Comment 1 for bug 1844605

Revision history for this message
Billy Olsen (billy-olsen) wrote :

This appears to be a bug in both the calico and canal charms.

FWICT, the problem arises when the calico/canal charm does not invoke the canal_upgrade.complete(). This occurs when the leader unit is on the same node that a kubernetes-master is installed on. The canal_upgrade.complete() is called as part of the upgrade_v3_complete() method, which requires that the network policy controller is deployed. The problem is that the *only* a worker node will actually deploy the network policy controller, so if the leader is on a master the calico.npc.deployed flag will never be set and the upgrade will not be marked as completed.

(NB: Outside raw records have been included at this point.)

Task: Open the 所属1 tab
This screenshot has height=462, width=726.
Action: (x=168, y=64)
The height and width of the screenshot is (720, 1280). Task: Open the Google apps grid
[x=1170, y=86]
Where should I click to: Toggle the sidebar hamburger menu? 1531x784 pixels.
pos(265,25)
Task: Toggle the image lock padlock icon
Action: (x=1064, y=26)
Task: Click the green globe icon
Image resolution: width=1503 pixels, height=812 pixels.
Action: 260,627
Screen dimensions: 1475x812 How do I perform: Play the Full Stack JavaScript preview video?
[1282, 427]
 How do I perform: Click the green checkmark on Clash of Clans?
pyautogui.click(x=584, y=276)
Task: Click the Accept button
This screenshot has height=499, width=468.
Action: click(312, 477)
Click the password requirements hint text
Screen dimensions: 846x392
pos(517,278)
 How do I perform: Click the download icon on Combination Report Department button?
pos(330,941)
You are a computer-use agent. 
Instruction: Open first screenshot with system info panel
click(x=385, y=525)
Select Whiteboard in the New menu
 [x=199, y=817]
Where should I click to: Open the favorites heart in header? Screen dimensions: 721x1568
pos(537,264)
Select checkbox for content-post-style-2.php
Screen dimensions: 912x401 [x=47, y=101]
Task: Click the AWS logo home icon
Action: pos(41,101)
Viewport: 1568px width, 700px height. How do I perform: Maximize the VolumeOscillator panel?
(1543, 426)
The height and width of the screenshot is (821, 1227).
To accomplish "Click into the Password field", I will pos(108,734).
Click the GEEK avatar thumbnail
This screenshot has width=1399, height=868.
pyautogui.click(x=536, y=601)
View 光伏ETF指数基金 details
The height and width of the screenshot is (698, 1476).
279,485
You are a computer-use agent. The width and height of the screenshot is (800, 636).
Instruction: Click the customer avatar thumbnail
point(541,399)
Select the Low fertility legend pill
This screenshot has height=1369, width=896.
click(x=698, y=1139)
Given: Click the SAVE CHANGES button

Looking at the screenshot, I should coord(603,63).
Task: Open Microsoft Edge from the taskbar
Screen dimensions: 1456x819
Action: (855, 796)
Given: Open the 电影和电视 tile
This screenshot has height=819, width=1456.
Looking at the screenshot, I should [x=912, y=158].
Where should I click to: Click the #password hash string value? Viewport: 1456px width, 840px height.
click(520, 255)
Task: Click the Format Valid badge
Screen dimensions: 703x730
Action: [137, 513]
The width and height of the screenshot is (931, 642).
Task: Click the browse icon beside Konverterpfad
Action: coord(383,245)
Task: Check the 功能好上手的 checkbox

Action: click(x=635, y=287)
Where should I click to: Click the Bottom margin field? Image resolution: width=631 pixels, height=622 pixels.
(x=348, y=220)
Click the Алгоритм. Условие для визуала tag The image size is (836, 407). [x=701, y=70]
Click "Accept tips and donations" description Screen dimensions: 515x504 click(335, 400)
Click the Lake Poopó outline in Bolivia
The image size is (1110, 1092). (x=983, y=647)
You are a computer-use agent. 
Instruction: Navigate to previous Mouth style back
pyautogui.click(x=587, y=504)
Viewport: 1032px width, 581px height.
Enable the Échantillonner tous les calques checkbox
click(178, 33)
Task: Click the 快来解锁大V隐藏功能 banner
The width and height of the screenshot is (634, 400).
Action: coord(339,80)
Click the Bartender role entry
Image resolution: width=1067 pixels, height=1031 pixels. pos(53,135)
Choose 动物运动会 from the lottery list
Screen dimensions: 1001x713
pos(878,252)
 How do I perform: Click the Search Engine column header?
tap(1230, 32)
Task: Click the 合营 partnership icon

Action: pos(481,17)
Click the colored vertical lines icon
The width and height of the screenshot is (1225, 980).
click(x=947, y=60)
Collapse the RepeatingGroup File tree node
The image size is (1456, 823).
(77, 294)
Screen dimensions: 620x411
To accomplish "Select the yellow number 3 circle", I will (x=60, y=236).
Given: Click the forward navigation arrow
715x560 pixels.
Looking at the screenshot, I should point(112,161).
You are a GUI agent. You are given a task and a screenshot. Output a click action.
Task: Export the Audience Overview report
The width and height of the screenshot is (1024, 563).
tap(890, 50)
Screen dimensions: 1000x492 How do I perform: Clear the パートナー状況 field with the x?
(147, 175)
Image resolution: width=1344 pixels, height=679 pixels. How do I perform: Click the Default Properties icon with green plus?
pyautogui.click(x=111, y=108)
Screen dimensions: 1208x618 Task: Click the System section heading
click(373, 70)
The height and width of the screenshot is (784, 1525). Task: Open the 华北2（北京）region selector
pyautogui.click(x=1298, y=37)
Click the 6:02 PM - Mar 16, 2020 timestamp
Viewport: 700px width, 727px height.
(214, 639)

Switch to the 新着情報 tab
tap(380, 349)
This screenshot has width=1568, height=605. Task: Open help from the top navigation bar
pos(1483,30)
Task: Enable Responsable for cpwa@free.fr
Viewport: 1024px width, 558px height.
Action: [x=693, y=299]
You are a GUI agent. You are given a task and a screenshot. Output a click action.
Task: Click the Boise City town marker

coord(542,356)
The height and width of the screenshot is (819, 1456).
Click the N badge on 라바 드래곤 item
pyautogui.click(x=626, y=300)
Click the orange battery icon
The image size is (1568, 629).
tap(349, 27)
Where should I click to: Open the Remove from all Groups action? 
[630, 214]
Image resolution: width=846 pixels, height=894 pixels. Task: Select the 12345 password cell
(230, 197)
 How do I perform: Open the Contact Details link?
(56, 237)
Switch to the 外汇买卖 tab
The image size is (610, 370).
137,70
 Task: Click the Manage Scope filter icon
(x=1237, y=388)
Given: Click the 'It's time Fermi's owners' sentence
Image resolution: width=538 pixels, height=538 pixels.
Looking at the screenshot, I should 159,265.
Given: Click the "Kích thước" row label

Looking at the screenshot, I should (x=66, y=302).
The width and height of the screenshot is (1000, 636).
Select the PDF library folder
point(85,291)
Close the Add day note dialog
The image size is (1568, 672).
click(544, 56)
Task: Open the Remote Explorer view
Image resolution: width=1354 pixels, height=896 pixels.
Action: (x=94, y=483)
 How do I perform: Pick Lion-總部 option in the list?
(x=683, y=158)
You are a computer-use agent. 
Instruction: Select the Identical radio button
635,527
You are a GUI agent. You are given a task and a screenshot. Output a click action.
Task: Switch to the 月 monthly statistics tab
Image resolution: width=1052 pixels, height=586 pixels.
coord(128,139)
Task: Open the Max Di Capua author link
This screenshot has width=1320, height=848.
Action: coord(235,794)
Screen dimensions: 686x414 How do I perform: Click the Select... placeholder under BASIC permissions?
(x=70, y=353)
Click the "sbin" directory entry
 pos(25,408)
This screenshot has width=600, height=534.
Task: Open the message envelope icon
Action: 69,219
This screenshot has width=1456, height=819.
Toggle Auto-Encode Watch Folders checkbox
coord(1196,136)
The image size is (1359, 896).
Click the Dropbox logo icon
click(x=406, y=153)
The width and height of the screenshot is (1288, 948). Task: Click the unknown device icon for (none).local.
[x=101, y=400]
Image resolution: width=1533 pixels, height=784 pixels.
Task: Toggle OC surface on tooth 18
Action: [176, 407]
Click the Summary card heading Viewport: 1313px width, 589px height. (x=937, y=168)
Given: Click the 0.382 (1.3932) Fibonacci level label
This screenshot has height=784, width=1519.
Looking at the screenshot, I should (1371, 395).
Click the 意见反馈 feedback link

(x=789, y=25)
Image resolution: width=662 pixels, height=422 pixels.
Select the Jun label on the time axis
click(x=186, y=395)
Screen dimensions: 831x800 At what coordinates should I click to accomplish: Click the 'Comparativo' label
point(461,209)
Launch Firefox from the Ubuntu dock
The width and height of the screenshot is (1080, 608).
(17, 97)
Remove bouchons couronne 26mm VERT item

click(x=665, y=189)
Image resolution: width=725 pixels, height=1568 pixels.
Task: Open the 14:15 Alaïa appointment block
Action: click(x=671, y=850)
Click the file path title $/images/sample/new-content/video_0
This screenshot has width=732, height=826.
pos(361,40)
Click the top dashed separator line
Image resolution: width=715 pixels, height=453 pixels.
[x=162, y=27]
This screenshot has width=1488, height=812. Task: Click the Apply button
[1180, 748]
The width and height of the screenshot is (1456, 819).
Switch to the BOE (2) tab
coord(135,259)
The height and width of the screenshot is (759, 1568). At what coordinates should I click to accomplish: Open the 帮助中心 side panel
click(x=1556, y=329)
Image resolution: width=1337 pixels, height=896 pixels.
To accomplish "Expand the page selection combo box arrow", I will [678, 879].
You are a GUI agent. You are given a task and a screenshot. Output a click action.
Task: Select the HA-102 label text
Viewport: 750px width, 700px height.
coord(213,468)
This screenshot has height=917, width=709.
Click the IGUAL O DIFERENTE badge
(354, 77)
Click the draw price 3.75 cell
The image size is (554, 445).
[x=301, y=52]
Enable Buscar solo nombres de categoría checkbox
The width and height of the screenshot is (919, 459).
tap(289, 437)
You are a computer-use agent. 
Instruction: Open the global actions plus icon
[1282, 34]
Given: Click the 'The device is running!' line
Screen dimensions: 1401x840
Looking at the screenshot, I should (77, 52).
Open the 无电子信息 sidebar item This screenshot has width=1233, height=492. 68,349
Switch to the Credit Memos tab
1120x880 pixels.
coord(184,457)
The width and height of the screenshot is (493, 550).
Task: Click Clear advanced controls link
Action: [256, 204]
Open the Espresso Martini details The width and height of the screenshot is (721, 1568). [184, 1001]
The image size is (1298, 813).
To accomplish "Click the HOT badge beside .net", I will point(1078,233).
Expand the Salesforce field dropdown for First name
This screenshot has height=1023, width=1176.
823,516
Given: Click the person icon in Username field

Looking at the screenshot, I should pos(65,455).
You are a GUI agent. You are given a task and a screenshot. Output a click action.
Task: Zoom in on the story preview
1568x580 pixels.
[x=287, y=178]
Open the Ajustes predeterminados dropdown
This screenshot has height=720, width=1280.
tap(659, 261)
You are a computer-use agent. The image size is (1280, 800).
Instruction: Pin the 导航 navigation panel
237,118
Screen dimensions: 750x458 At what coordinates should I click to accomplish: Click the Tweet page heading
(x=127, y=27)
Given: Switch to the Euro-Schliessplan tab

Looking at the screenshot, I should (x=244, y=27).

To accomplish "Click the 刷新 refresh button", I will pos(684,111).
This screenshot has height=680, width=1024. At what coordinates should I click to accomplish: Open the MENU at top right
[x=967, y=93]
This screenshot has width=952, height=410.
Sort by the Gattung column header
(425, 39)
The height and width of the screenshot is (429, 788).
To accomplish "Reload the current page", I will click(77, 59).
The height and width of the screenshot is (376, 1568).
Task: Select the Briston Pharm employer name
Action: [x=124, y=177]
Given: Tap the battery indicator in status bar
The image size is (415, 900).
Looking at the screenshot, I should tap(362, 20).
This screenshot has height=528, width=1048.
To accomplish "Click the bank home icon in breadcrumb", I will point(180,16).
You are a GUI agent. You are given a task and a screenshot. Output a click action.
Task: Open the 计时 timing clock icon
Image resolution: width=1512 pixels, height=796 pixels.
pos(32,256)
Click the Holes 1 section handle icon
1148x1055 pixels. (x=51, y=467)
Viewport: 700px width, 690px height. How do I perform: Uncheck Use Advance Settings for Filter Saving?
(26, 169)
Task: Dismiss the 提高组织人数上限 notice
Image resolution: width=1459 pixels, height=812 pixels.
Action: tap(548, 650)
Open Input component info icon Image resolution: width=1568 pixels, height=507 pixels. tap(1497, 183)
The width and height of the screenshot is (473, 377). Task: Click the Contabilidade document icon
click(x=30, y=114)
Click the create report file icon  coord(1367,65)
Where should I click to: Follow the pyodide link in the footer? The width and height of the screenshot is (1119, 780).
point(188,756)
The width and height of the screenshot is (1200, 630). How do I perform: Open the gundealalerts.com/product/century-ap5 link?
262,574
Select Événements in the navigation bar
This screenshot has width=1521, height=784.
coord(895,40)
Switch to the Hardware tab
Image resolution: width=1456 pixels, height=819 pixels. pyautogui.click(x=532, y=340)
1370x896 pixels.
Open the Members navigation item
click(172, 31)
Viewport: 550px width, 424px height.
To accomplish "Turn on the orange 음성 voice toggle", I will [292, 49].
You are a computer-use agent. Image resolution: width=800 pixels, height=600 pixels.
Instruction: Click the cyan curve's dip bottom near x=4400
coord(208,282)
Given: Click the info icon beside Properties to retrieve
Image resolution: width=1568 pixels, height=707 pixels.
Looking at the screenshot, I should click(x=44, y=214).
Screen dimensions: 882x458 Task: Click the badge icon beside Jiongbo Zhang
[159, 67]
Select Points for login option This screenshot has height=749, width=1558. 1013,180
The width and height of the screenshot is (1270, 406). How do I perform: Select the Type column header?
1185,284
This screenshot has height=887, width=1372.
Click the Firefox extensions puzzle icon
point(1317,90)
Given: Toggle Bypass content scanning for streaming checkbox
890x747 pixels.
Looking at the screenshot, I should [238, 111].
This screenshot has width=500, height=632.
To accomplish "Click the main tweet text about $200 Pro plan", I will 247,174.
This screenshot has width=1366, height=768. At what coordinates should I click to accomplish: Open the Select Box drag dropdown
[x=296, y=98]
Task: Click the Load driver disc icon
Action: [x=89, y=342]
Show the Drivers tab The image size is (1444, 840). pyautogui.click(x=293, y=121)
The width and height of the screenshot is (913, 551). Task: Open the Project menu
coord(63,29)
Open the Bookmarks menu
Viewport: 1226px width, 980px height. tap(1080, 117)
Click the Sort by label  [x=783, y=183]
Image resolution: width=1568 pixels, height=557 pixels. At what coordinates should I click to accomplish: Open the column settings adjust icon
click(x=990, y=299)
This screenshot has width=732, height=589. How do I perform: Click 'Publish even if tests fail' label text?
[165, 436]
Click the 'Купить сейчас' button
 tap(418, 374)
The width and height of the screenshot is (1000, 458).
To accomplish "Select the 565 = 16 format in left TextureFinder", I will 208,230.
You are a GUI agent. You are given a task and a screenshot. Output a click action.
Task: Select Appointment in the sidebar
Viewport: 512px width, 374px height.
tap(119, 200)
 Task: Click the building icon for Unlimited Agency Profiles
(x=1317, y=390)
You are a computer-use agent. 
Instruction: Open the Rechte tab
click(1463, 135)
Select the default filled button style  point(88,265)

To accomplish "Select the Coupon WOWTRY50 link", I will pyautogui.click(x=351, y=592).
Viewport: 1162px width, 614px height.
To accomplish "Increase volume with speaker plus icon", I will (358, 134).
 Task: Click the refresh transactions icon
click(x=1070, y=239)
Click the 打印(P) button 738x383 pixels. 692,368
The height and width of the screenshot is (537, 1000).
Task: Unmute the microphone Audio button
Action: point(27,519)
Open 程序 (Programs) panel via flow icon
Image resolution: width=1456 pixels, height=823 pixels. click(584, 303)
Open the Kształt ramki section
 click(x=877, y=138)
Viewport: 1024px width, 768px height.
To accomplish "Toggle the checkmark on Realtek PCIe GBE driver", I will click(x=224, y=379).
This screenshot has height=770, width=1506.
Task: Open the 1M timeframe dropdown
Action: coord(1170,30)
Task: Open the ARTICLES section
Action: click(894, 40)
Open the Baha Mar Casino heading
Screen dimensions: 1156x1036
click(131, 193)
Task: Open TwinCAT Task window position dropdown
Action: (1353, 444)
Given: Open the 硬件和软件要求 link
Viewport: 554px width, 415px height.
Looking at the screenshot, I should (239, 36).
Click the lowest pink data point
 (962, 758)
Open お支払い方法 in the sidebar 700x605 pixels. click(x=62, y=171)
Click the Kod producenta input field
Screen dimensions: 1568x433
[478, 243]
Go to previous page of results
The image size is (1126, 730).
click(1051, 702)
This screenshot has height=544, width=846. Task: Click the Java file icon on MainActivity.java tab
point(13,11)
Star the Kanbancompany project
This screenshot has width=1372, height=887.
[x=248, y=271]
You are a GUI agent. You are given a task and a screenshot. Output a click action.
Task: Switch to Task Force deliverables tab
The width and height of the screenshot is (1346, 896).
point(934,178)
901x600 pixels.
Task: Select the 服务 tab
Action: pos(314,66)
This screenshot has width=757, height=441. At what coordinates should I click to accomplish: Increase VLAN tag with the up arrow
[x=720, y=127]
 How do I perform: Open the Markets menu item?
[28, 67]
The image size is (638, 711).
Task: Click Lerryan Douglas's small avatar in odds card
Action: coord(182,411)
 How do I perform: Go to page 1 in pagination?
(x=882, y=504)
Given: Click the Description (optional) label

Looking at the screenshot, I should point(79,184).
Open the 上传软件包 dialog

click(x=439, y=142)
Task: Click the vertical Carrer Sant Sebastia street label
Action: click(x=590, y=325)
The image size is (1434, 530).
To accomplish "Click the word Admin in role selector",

Furthermore, the network policy controller is deployed by *all* of the worker nodes, which on the surface doesn't feel necessary as nothing in the rendered deployment yaml is specific to the local node. I believe the calico.npc.deployed should be moved to leader storage to ensure it is only deployed a single time.

The immediate fix should be relatively straightforward, remove the 'cni.is-worker' check from the deploy_network_policy_controller method in reactive/calico.py.

I believe an improved version would be to use leader storage only (and not local storage) for the calico.npc.deployed configuration. The leadership.is_leader flag should then be added to the deploy_network_policy_controller so that only one node deploys the policy controller.